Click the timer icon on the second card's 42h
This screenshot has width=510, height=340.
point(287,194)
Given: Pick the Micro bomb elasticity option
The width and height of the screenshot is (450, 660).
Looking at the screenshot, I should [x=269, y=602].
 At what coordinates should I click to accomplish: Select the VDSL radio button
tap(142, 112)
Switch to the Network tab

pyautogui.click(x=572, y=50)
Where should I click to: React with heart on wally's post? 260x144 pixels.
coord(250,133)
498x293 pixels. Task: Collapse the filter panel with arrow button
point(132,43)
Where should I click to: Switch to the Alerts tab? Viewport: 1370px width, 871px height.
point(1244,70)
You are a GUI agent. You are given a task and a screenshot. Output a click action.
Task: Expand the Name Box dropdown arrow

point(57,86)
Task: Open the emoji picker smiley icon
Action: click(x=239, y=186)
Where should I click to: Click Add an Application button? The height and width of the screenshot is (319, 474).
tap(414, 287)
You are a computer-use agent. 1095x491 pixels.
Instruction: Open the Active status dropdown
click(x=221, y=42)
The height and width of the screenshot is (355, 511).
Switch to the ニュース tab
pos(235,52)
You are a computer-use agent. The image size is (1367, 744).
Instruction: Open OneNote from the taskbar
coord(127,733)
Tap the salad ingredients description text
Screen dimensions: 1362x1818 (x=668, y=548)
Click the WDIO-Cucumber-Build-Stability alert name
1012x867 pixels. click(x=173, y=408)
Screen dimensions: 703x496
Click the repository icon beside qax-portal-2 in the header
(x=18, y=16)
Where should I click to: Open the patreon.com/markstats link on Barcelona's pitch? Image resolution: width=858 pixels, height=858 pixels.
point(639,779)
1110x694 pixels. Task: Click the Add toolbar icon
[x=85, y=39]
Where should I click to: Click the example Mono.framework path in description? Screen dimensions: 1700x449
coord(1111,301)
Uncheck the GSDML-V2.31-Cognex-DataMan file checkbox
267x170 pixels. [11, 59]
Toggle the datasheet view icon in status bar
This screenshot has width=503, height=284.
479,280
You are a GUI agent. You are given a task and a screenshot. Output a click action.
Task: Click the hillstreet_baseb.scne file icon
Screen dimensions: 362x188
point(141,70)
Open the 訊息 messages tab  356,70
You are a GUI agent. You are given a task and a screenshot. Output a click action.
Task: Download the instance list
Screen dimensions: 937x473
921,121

> Aim of the task: Word for word, return all of the records.

> Answer area:
Click the timer icon on the second card's 42h
This screenshot has width=510, height=340.
point(287,194)
Given: Pick the Micro bomb elasticity option
The width and height of the screenshot is (450, 660).
Looking at the screenshot, I should [x=269, y=602].
 At what coordinates should I click to accomplish: Select the VDSL radio button
tap(142, 112)
Switch to the Network tab

pyautogui.click(x=572, y=50)
Where should I click to: React with heart on wally's post? 260x144 pixels.
coord(250,133)
498x293 pixels. Task: Collapse the filter panel with arrow button
point(132,43)
Where should I click to: Switch to the Alerts tab? Viewport: 1370px width, 871px height.
point(1244,70)
You are a GUI agent. You are given a task and a screenshot. Output a click action.
Task: Expand the Name Box dropdown arrow

point(57,86)
Task: Open the emoji picker smiley icon
Action: click(x=239, y=186)
Where should I click to: Click Add an Application button? The height and width of the screenshot is (319, 474).
tap(414, 287)
You are a computer-use agent. 1095x491 pixels.
Instruction: Open the Active status dropdown
click(x=221, y=42)
The height and width of the screenshot is (355, 511).
Switch to the ニュース tab
pos(235,52)
You are a computer-use agent. The image size is (1367, 744).
Instruction: Open OneNote from the taskbar
coord(127,733)
Tap the salad ingredients description text
Screen dimensions: 1362x1818 (x=668, y=548)
Click the WDIO-Cucumber-Build-Stability alert name
1012x867 pixels. click(x=173, y=408)
Screen dimensions: 703x496
Click the repository icon beside qax-portal-2 in the header
(x=18, y=16)
Where should I click to: Open the patreon.com/markstats link on Barcelona's pitch? Image resolution: width=858 pixels, height=858 pixels.
point(639,779)
1110x694 pixels. Task: Click the Add toolbar icon
[x=85, y=39]
Where should I click to: Click the example Mono.framework path in description? Screen dimensions: 1700x449
coord(1111,301)
Uncheck the GSDML-V2.31-Cognex-DataMan file checkbox
267x170 pixels. [11, 59]
Toggle the datasheet view icon in status bar
This screenshot has width=503, height=284.
479,280
You are a GUI agent. You are given a task and a screenshot. Output a click action.
Task: Click the hillstreet_baseb.scne file icon
Screen dimensions: 362x188
point(141,70)
Open the 訊息 messages tab  356,70
You are a GUI agent. You are given a task and a screenshot. Output a click action.
Task: Download the instance list
Screen dimensions: 937x473
921,121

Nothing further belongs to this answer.